PROBLEM: All the entries, exactly as they read, must be written out again.

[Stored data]
+++

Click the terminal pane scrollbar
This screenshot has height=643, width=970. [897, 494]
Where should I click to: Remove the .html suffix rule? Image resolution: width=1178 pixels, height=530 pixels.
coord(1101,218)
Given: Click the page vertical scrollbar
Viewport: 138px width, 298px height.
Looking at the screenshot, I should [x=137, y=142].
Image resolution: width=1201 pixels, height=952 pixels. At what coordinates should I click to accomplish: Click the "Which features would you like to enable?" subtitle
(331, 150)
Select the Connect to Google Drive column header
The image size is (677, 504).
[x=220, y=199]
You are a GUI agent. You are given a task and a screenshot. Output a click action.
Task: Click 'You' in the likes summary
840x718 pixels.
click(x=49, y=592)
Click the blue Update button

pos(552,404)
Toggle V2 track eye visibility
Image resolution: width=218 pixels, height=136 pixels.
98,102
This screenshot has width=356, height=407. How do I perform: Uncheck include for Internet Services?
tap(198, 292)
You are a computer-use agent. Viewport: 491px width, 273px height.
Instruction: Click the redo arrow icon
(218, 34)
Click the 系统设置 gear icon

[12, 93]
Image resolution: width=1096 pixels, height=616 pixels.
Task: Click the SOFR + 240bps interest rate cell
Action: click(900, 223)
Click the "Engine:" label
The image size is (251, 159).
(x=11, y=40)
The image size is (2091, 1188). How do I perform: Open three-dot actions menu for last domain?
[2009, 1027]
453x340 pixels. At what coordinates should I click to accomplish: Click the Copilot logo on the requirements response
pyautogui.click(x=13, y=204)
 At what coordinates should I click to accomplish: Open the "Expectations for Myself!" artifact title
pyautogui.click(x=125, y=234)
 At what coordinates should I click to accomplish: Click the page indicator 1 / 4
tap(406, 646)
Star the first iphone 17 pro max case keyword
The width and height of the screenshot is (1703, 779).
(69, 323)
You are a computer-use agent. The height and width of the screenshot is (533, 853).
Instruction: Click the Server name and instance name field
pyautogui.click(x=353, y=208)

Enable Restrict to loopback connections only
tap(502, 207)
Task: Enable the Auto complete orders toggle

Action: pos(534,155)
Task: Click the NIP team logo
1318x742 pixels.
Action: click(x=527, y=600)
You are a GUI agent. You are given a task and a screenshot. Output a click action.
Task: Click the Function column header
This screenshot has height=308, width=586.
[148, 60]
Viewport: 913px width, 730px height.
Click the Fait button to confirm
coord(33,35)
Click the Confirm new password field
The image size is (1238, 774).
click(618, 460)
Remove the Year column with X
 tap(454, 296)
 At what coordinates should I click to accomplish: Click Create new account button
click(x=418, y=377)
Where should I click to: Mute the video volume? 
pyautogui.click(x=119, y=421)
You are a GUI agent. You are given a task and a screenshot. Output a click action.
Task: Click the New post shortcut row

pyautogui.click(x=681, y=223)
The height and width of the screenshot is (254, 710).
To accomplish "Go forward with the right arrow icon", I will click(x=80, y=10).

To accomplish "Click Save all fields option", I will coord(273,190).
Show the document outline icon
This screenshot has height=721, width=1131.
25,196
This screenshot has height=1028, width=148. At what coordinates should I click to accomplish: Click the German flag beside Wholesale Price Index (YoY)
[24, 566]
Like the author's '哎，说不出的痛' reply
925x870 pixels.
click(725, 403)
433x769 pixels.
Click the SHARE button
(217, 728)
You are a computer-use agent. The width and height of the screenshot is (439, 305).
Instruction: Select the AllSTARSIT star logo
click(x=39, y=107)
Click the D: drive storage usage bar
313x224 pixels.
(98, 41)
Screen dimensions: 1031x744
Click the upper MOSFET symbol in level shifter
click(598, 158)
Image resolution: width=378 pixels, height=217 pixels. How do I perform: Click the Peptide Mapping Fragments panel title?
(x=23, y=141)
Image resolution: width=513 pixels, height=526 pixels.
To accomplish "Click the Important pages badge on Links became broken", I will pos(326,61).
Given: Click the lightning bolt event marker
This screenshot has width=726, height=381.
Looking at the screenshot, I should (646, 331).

+++

EXERCISE SOLUTION:
Click the terminal pane scrollbar
This screenshot has height=643, width=970. [897, 494]
Where should I click to: Remove the .html suffix rule? Image resolution: width=1178 pixels, height=530 pixels.
coord(1101,218)
Given: Click the page vertical scrollbar
Viewport: 138px width, 298px height.
Looking at the screenshot, I should [x=137, y=142].
Image resolution: width=1201 pixels, height=952 pixels. At what coordinates should I click to accomplish: Click the "Which features would you like to enable?" subtitle
(331, 150)
Select the Connect to Google Drive column header
The image size is (677, 504).
[x=220, y=199]
You are a GUI agent. You are given a task and a screenshot. Output a click action.
Task: Click 'You' in the likes summary
840x718 pixels.
click(x=49, y=592)
Click the blue Update button

pos(552,404)
Toggle V2 track eye visibility
Image resolution: width=218 pixels, height=136 pixels.
98,102
This screenshot has width=356, height=407. How do I perform: Uncheck include for Internet Services?
tap(198, 292)
You are a computer-use agent. Viewport: 491px width, 273px height.
Instruction: Click the redo arrow icon
(218, 34)
Click the 系统设置 gear icon

[12, 93]
Image resolution: width=1096 pixels, height=616 pixels.
Task: Click the SOFR + 240bps interest rate cell
Action: click(900, 223)
Click the "Engine:" label
The image size is (251, 159).
(x=11, y=40)
The image size is (2091, 1188). How do I perform: Open three-dot actions menu for last domain?
[2009, 1027]
453x340 pixels. At what coordinates should I click to accomplish: Click the Copilot logo on the requirements response
pyautogui.click(x=13, y=204)
 At what coordinates should I click to accomplish: Open the "Expectations for Myself!" artifact title
pyautogui.click(x=125, y=234)
 At what coordinates should I click to accomplish: Click the page indicator 1 / 4
tap(406, 646)
Star the first iphone 17 pro max case keyword
The width and height of the screenshot is (1703, 779).
(69, 323)
You are a computer-use agent. The height and width of the screenshot is (533, 853).
Instruction: Click the Server name and instance name field
pyautogui.click(x=353, y=208)

Enable Restrict to loopback connections only
tap(502, 207)
Task: Enable the Auto complete orders toggle

Action: pos(534,155)
Task: Click the NIP team logo
1318x742 pixels.
Action: click(x=527, y=600)
You are a GUI agent. You are given a task and a screenshot. Output a click action.
Task: Click the Function column header
This screenshot has height=308, width=586.
[148, 60]
Viewport: 913px width, 730px height.
Click the Fait button to confirm
coord(33,35)
Click the Confirm new password field
The image size is (1238, 774).
click(618, 460)
Remove the Year column with X
 tap(454, 296)
 At what coordinates should I click to accomplish: Click Create new account button
click(x=418, y=377)
Where should I click to: Mute the video volume? 
pyautogui.click(x=119, y=421)
You are a GUI agent. You are given a task and a screenshot. Output a click action.
Task: Click the New post shortcut row

pyautogui.click(x=681, y=223)
The height and width of the screenshot is (254, 710).
To accomplish "Go forward with the right arrow icon", I will click(x=80, y=10).

To accomplish "Click Save all fields option", I will coord(273,190).
Show the document outline icon
This screenshot has height=721, width=1131.
25,196
This screenshot has height=1028, width=148. At what coordinates should I click to accomplish: Click the German flag beside Wholesale Price Index (YoY)
[24, 566]
Like the author's '哎，说不出的痛' reply
925x870 pixels.
click(725, 403)
433x769 pixels.
Click the SHARE button
(217, 728)
You are a computer-use agent. The width and height of the screenshot is (439, 305).
Instruction: Select the AllSTARSIT star logo
click(x=39, y=107)
Click the D: drive storage usage bar
313x224 pixels.
(98, 41)
Screen dimensions: 1031x744
Click the upper MOSFET symbol in level shifter
click(598, 158)
Image resolution: width=378 pixels, height=217 pixels. How do I perform: Click the Peptide Mapping Fragments panel title?
(x=23, y=141)
Image resolution: width=513 pixels, height=526 pixels.
To accomplish "Click the Important pages badge on Links became broken", I will pos(326,61).
Given: Click the lightning bolt event marker
This screenshot has width=726, height=381.
Looking at the screenshot, I should (646, 331).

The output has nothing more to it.